When accounting for object type and observer identity, the repeatability of elephant behaviour varied between known and novel object tasks depending on which behaviour was assessed. For six behaviours, repeatability across object types was excellent, for one it was good, for five it was moderate and for the remaining two it was poor (Table 4; see Table S2 for behaviour frequencies). Behaviours exhibiting high repeatability were potentially more closely associated with within-individual variation in behaviour than those with lower repeatability. For example, object pick up was highly repeatable (R² = 0.953), suggesting the probability that an elephant picked up an object was highly associated with consistent individual behavioural patterns, irrelevant of the type of object stimulus and after accounting for differences in observational data between observers. Conversely, testing time was only somewhat repeatable (R² = 0.584), meaning a large proportion of the variation in the time an elephant took to pick up the object cannot be explained by elephant personality, and may be better explained by another factor.

4. Discussion

Behavioural observations are commonly utilised in the welfare assessment of captive Asian zoo elephants [33], but here we evaluated their reliability in the context of larger human-employed working populations, using a sizable dataset of 100 elephants. To assess the reliability of behavioural observations for elephant workers possessing various levels of behavioural knowledge, we tested observations carried out by non-specialist observers. From behavioural observations made on 217 videos of 100 elephants, our study has shown that with relatively rapid training, three observers with no prior experience in elephant research or management can reliably identify a series of behaviours relevant to the daily working-life and welfare of MTE elephants. By evaluating the objectivity of behavioural observations using two approaches of estimating reliability, we have shown that observers not only independently agreed on the frequency of all ethogram behaviours at a moderate-to-excellent level (ICC > 0.4), but through repeated observation, they also appeared to be consistent in their recognition of behavioural events. Further, our findings can be generalised to other observers who possess a similarly low level of specialist knowledge [47], showing that newly employed elephant workers have the potential to effectively identify Asian elephant behaviour and contribute to the monitoring of their welfare with little training. Though it could be argued that our observers, being educated biology students, possessed considerably more knowledge of animal behaviour than someone with no scientific training, compared to working mahouts this knowledge is largely theoretical and lacking in any practical or theoretical specialist experience with elephants and/or stress behaviour. Nevertheless, it is possible that our observers still outperform workers entering the mahout and zoo keeper professions without the same formal training or education, so the generality of our results must be considered when extrapolating to other contexts. Further, to ensure observers can reliably identify behaviour across different conditions, such as social interactions, behaviour from non-working contexts should also be tested.

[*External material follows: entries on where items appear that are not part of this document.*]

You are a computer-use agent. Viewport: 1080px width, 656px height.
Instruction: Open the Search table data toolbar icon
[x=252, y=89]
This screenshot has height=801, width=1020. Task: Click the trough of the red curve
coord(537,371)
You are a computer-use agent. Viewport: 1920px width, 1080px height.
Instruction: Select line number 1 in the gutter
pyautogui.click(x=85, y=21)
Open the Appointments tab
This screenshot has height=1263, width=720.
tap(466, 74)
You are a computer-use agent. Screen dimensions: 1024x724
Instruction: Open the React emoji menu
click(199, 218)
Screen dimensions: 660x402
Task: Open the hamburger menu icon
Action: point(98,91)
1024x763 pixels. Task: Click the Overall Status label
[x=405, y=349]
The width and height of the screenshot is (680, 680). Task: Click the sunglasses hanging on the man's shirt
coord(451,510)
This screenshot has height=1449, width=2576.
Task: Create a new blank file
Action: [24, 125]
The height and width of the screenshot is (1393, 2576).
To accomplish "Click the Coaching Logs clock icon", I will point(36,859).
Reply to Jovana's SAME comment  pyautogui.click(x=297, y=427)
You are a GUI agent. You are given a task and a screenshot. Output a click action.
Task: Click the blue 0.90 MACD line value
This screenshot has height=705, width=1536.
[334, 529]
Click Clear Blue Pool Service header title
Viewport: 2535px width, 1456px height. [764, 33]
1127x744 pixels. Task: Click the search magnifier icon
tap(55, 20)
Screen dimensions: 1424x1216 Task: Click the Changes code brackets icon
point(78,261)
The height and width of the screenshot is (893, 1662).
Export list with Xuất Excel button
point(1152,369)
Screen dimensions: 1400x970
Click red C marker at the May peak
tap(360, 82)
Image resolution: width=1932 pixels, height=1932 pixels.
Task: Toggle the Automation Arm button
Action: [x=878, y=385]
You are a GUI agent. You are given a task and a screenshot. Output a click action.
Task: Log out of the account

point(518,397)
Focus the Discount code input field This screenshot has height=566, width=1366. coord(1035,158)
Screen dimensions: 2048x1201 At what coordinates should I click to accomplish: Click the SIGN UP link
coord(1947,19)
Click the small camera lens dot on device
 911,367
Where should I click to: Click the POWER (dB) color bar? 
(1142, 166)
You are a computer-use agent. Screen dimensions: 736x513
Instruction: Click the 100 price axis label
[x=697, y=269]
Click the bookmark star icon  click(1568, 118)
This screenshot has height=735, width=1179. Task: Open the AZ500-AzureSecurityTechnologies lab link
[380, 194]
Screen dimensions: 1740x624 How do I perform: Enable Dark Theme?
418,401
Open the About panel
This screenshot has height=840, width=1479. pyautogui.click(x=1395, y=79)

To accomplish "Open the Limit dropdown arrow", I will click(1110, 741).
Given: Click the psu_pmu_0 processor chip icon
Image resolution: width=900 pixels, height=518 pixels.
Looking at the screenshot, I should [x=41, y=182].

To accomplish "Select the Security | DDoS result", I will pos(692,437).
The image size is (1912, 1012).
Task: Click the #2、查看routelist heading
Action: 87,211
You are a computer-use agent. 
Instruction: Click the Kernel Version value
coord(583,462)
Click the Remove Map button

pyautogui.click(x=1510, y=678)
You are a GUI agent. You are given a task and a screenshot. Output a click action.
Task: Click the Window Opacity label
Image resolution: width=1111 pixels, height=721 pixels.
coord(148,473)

The differences between the frequency of behaviour exhibited between object types (Table S3), while not tested statistically here, supports the notion that the object pick up task did indeed elicit differential behavioural responses. The valency of behavioural responses (their intrinsic ‘goodness’ or ‘badness’) remains unknown at this point, but elephants may react to the novel object with either neophobia, becoming increasingly stressed when commanded to approach and pick up the object, or neophilia, becoming interested in the object and eager to explore/play with it. Being a long-lived, highly intelligent and social species, Asian elephants may exhibit both types of behaviour towards novel stimuli [51]: initially behaving with neophobia to avoid the unknown risks associated with unidentified objects, followed by increasingly explorative neophilia. In our study, elephants took longer to test the novel object on average and held onto it for a shorter time than the known object (Table S3), suggesting they are acting with caution and may perceive the object as a threat. Conversely, elephants also exhibited the behaviours object in mouth and stand on/kick at a higher rate during novel object tasks on average, behaviour that is indicative of object-exploration or play behaviour. However, the frequency of object testing with trunk and object testing with foot behaviours, two exploratory behaviours related to object uncertainty, was low (Table S2), suggesting elephants may not have perceived the object stimuli as unusual—although low inter-observer reliability for these behaviours (Table 2) may imply that this low rate was associated with behaviour identification difficulties. It is unclear whether Asian elephants tend towards neophobia or neophilia, and their response will likely be influenced by their individual personality [52]. To therefore test the valency of behavioural responses, and to identify key behavioural indicators of elephant welfare, the relationship between this ethogram and physiological measures of stress should be examined. It would also be an interesting area for future studies to further explore elephant behaviour when presented with novel objects.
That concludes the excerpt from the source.